De mis manos y mi bota

Me ha costado retomar la escritura para mi blog. Si bien disfruto de compartir mis pensamientos e historias, me doy cuenta de que últimamente he dejado que muchas líneas escapen de mi cabeza. Terminé la maestría el 21 de abril y, justo cuando me disponía a celebrarlo contigo, los noticiarios se vistieron de un color que nos llenó a muchos de dolor, impotencia y terror. Yo, que ya andaba melancólica por varias razones, estuve días con la cabeza llena de preguntas y el alma pesada. Entonces pensé “no, así no puedo escribir”. Me refugié en el cansancio físico y mental que el año académico provocó y en las nuevas dolamas de mis ‘tidós para apartarme del teclado fuera de horario laborable y, sin avisarte, me tomé otra pausa. Hoy, quizás por el aire que traen mis días 29, desperté con ganas de empezar a ponerte al día, pero dejaré el 4 de 4 para otra ocasión porque eso merece sus propias #500PalabrasOMenos.

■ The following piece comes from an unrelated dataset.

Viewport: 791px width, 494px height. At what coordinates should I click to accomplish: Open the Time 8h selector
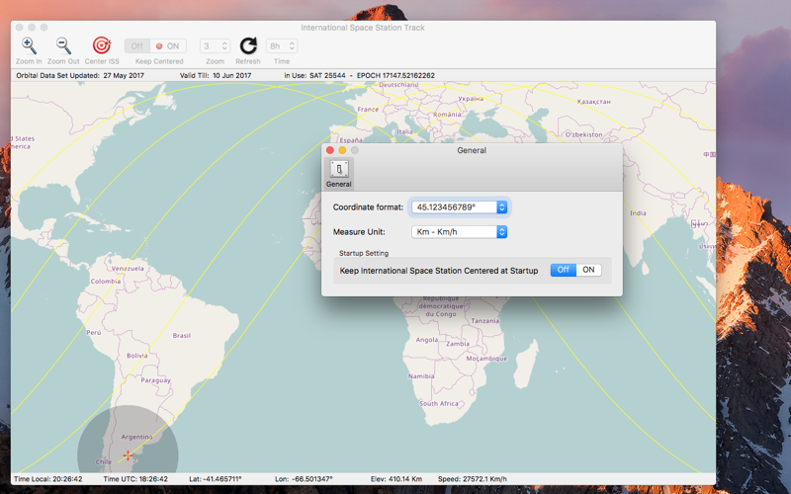[282, 45]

Comienzo por contarte que tengo artritis. Sí, la que muchos dicen que aún parece de veintipico o treintipico, anda con las manos dando candela desde agosto. Al principio, se pensaba que pudiera ser el famoso túnel carpiano, pues la postura del trabajo remoto en mi rinconcito improvisado no conoce de ergonomía. Pero ni los cinco meses de pruebas ni la inversión sustanciosa ni la búsqueda de segundas y terceras opiniones pudieron escapar la genética. Cada nuevo dolor trae recuerdos de mi abuela, que tantas veces ayudé en lo más básico porque sus manos no le permitían ciertos movimientos, y -sin alusión de culpa alguna- me asusto pensando hasta cuándo podré contar con las mías. El asunto de lucir más joven de lo que soy suena a pintura y capota cuando mi cuerpo grita mi edad y empieza a pasar factura por el mucho fondillo que le doy a una silla, en lugar de mover el esqueleto por mi propio bien. Así que, de regalo de cumpleaños, invertí en mi salud.

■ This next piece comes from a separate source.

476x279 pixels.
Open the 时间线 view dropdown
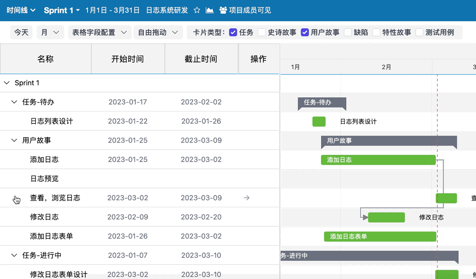coord(21,10)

Me comprometí a tratamiento quiropráctico para contrarrestar la degeneración fase dos en mi cuello y espalda baja. Aunque la mensualidad es casi automovilística, el progreso ha comenzado a sentirse. También, fui al podiatra a atenderme un malestarcito que resultó siendo el resultado del año y medio en chancletas luego de 17 trepada en tacos. Cuento largo corto, ahora duermo con una bota en el pie izquierdo que se siente como una alarma en mi cerebro con cada vuelta que doy en la cama. El punto es que tengo que cuidarme y que una de las cosas más importantes por atender es mi salud mental. No puedo controlar lo que pasa a mi alrededor, pero sí necesito aprender a escoger cómo manejarlo. Si a ti te pasa algo similar, recuerda que los estresores que nos afectan son innumerables. Protege tu paz mental y priorízate por encima de los problemas y las responsabilidades. Si de algo te sirve, yo estaré acompañándote en esa lucha.